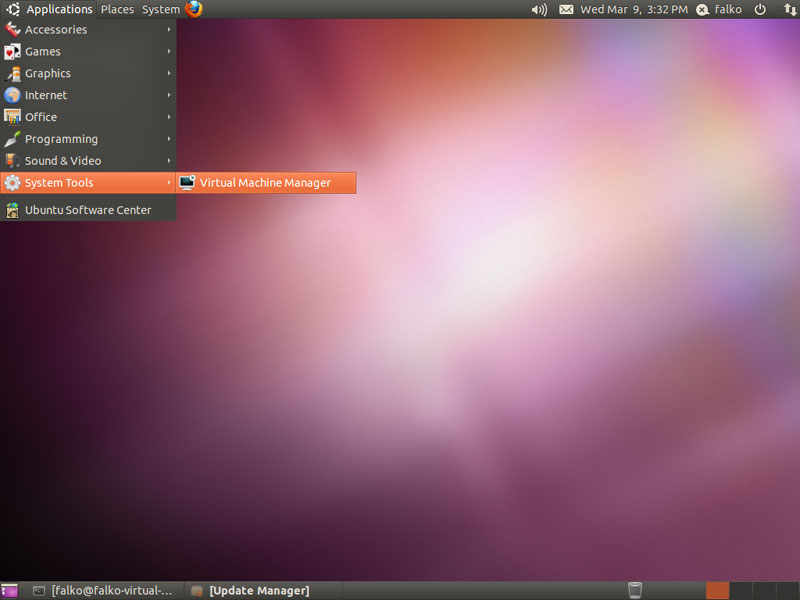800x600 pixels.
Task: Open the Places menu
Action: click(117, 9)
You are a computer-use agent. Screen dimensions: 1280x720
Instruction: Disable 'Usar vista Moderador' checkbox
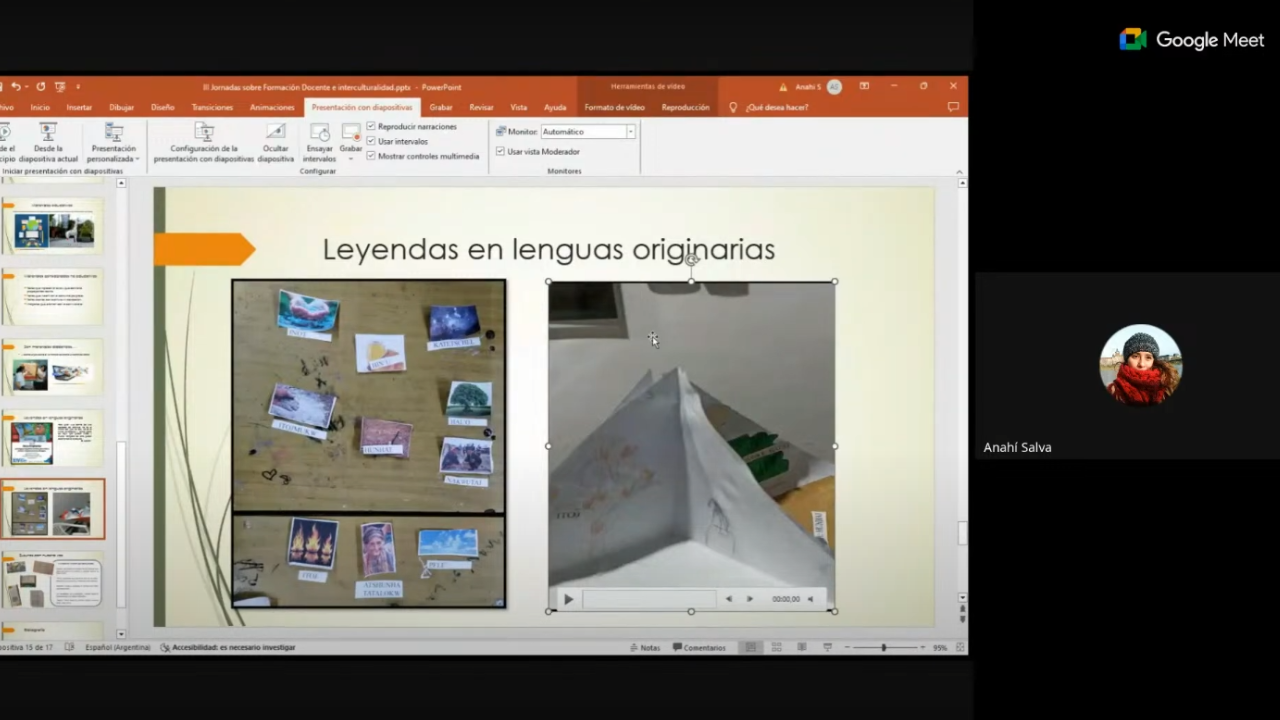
__________________________________________________
* [EXERCISE OBJECTIVE] Copy out all the text lines from the records above with no changes, and leave out the pictures.

* [THE OUTPUT]
800x600 pixels.
Task: Open the Places menu
Action: click(117, 9)
You are a computer-use agent. Screen dimensions: 1280x720
Instruction: Disable 'Usar vista Moderador' checkbox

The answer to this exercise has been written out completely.